In vivo reconstruction of coronary artery and bioresorbable stents from intracoronary optical coherence tomography

Abstract

The implantation of bioresorbable scaffolds (BRS) alters the local hemodynamic environment. Computational fluid dynamics (CFD) allows evaluation of local flow pattern, shear stress (SS) and Pressure_distal/ Pressure_approximal (Pd/Pa). The accuracy of CFD results relies to a great extent on the reconstruction of the 3D geometrical model. The aim of this study was to develop a new approach for in vivo reconstruction of coronary tree and BRS by fusion of Optical Coherence Tomography (OCT) and X-ray angiography. Ten patients enrolled in the BIFSORB pilot study with BRS implanted in coronary bifurcations were included for analysis.
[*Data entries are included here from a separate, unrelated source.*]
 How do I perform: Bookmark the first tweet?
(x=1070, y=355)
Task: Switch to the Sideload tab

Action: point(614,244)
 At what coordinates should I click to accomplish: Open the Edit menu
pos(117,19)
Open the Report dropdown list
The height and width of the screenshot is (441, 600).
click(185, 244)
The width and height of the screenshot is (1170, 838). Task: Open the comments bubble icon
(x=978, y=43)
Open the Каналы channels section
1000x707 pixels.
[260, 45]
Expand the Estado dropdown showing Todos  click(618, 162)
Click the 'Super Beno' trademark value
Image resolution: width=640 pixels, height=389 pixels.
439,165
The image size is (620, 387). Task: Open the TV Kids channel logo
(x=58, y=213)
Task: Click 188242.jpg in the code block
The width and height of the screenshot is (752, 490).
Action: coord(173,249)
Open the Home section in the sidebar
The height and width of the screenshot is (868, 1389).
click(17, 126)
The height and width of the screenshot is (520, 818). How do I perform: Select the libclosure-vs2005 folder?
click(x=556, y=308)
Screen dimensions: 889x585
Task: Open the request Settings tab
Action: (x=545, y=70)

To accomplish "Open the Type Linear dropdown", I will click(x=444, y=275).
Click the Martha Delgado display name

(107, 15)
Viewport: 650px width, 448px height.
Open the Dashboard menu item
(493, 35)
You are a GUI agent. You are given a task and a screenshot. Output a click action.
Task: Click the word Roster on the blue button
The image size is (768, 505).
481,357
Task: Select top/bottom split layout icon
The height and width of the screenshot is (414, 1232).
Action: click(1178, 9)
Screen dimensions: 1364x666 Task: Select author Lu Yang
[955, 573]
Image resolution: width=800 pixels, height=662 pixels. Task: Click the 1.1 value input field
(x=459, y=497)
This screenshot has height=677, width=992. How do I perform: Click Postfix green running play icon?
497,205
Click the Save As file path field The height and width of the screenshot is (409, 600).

All patients underwent OCT of the target vessel after BRS implantation in the main vessel. Coronary 3D reconstruction was performed creating two geometrical models: one was angiography model and the other was OCT model with the implanted BRS. CFD analysis was performed separately on these two models. The main vessel was divided into portions of 0.15 mm length and 0.15mm arc width for point-perpoint comparison of SS between the two models. Reconstruction of the implanted BRS in naturally bent shape was successful in all cases. SS was compared in the matched 205463 portions of the two models. The divergence of shear stress was higher in the OCT model (mean±SD: 2.27 ± 3.95 Pa, maximum: 142.48 Pa) than that in the angiography model (mean±SD: 2.05 ± 3.12 Pa, maximum: 83.63 Pa). Pd/Pa values were lower in the OCT model than in the angiography model for both main vessels and side branches (mean±SD: 0.979 ± 0.009 versus 0.984 ± 0.011, and 0.951 ± 0.068 versus 0.966 ± 0.051). Reconstruction of BRS in naturally bent shape after implantation is feasible. It allows detailed analysis of local flow pattern, including shear stress and Pd/Pa in vivo.